Perwakilan Taiwan untuk Israel, Abby Lee (李雅萍) baru-baru ini menerima wawancara eksklusif dengan saluran televisi Israel Channel 10. Ia menyatakan bahwa rantai pasokan teknologi kritis dunia tidak dapat berjalan tanpa Taiwan, dan menyerukan agar Israel memperkuat kerja sama teknologi dengan rantai pasokan non-merah Taiwan.
Kantor Perwakilan Taiwan di Israel merilis siaran pers yang menyebutkan bahwa Abby Lee menjalani wawancara eksklusif dengan saluran televise Channel 10.
Pembawa acara, Nikolay Taleisnik, memperkenalkan kepada pemirsa bahwa meskipun Taiwan berada di bawah bayang-bayang ancaman agresi Tiongkok, kinerja ekonominya sangat cemerlang dan terus menanjak. Dukungan Taiwan terhadap Israel tidak pernah surut, dan kedua negara memiliki keunggulan ekonomi, perdagangan, serta teknologi yang saling melengkapi, sehingga prospek kerja samanya sangat menjanjikan.

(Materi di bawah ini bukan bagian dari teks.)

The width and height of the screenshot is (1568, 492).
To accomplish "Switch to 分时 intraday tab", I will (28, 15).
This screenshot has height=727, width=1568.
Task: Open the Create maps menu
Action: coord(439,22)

Pembawa acara bertanya mengenai prediksi Bank of America bahwa pertumbuhan ekonomi Taiwan pada tahun 2026 diperkirakan akan bertahan di angka 8%, mengungguli negara-negara lain di dunia, dan apa rahasia di baliknya.
Abby Lee menjelaskan bahwa gelombang pertumbuhan ini utamanya didorong oleh tren Kecerdasan Buatan (AI) dunia. Ekspor semikonduktor dan produk elektronik Taiwan terus melonjak, dengan perkiraan nilai ekspor produk industry sepanjang tahun dapat mencapai US$660 miliar.
Abby Lee menekankan bahwa posisi terdepan Taiwan di bidang semikonduktor dan teknologi global merupakan hasil dari kekuatan riset ilmiah mendalam yang diakumulasikan melalui kegigihan yang luar biasa. Pencapaian ini dilandasi oleh energi inovasi yangn dipupuk dalam masyarakat yang demokratis dan bebas, bukan sesuatu yang terjadi dalam semalam, dan tidak mudah ditiru oleh negara lain.